Born in South London in 1963, Emin was brought up by her family in Margate, Kent. In 1987, Emin moved to London to study painting at the Royal College of Art. After graduating, Emin went through two abortions. This experience of pain, loss and loneliness proved fundamental in the development of her artistic vocabulary. Emin's works are instantly recognisable in their autobiographical and intimate quality and have won over the heart of even the most sceptics. In 1999, this raw approach to storytelling won her a nomination to the Turner Prize and, in 2007, it got her a coveted spot as a Royal Academician at the Royal Academy of Arts (RA).
Emin had her first solo exhibition Every Part of Me’s Bleeding at the Lehmann Maupin Gallery in 1999. The show contained works across a variety of mediums, including the installation that helped to launch her career and reputation, Everyone I Have Ever Slept With 1963-1995, or The Tent (1994). Presented at the Young British Artist's show, this work consisted of a canvas tent, with 102 names of every person Emin had ‘slept’ with sewn into the walls.
Another of Emin’s most notorious works is her installation My Bed, for which she got nominated to the Turner Prize in 1999. An iconic Tracey Emin artwork, My Bed was created in response to Emin’s grief following a breakup and made no attempt to hide the ugly reality.
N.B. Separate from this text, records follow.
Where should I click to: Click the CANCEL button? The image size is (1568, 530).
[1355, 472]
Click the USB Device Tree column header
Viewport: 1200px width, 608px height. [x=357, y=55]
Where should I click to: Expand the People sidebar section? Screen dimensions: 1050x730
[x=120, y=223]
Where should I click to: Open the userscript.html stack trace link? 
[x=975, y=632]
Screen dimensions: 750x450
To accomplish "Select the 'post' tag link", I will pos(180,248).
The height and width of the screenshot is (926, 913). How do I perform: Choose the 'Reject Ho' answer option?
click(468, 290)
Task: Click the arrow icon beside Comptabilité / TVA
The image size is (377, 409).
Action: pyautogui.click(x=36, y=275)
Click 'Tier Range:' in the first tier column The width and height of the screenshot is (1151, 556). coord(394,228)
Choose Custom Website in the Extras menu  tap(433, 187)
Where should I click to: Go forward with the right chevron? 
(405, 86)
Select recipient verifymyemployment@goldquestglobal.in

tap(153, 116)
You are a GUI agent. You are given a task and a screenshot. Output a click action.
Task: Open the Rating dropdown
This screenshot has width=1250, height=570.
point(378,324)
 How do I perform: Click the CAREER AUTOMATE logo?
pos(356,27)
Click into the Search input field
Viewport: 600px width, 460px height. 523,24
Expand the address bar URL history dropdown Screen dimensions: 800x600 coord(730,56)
Consisting of the artist’s own bed, we see soiled sheets and underwear, empty alcohol bottles, condoms, and even bodily fluids utilised by Emin here. This work recreated the physical aftermath of what the artist called her “mini nervous breakdown” where she did not leave her bed for four days. Despite Emin not winning the Turner Prize that year, her name was irrevocably solidified in the leading contemporary art scene.
In addition to her shocking installations, Emin is well known for her neon works and her drawings, many of which self-portraits, where all of her fragility best come to life. Her Nude Drawings and Nude Self-Portraits series show the artist at her most vulnerable, unafraid of showing her true self. In her neon works, the artist communicates her emotions directly with the viewer through short, often intentionally misspelled, phrases. As Emin claims, “neon is emotional for everybody.”